Available data -
——————
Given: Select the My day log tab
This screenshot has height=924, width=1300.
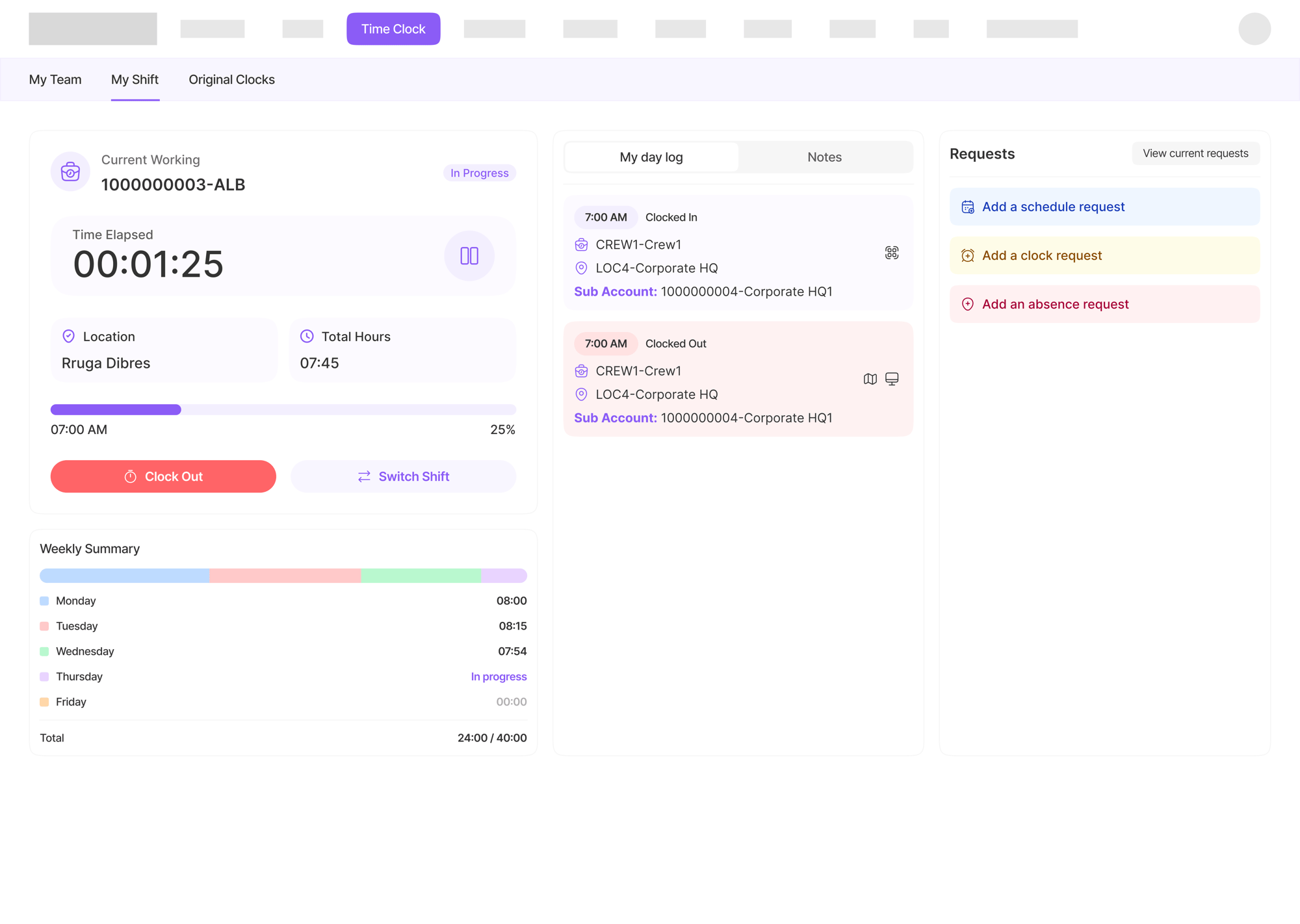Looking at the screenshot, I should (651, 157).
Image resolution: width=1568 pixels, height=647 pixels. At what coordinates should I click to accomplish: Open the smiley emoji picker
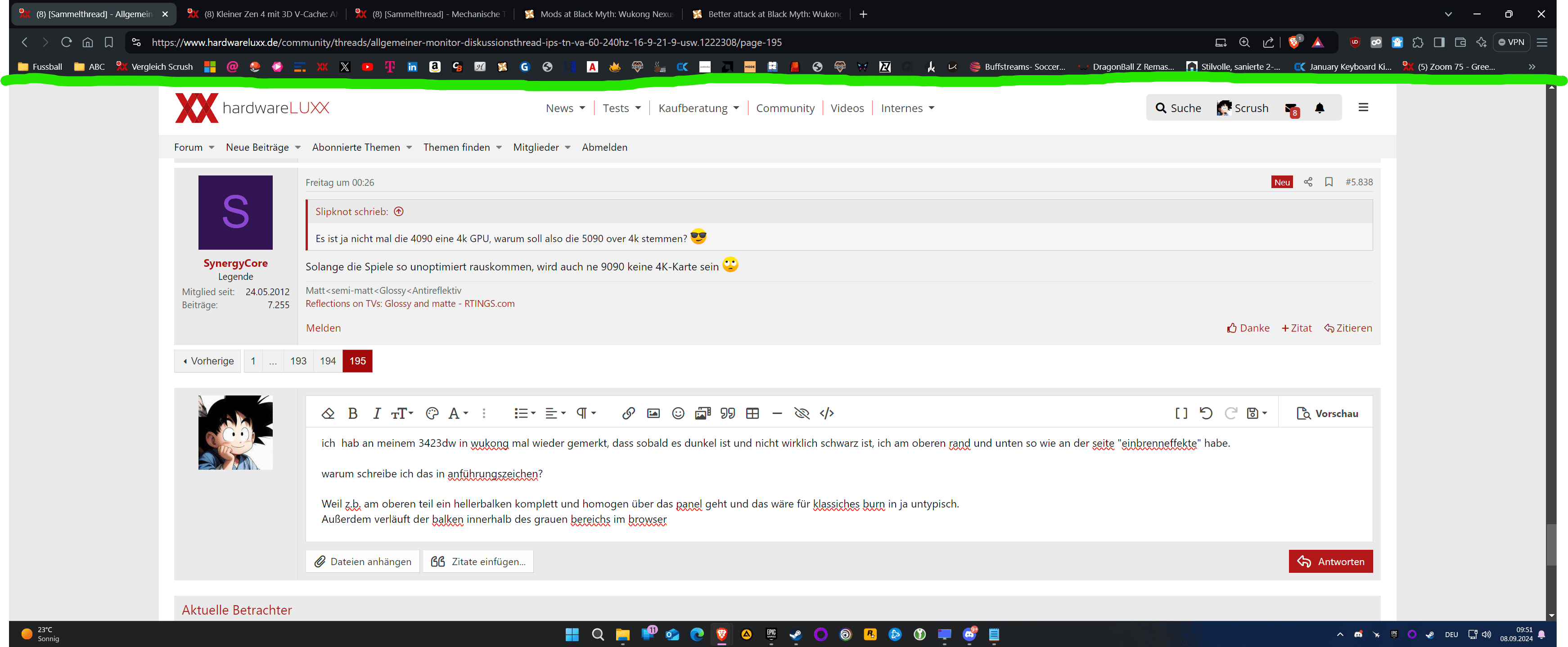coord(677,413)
——————
Exercise - Each line of the material needs to be given again exactly, without any of its pictures.

Task output -
Given: Select the My day log tab
This screenshot has height=924, width=1300.
Looking at the screenshot, I should (651, 157).
Image resolution: width=1568 pixels, height=647 pixels. At what coordinates should I click to accomplish: Open the smiley emoji picker
coord(677,413)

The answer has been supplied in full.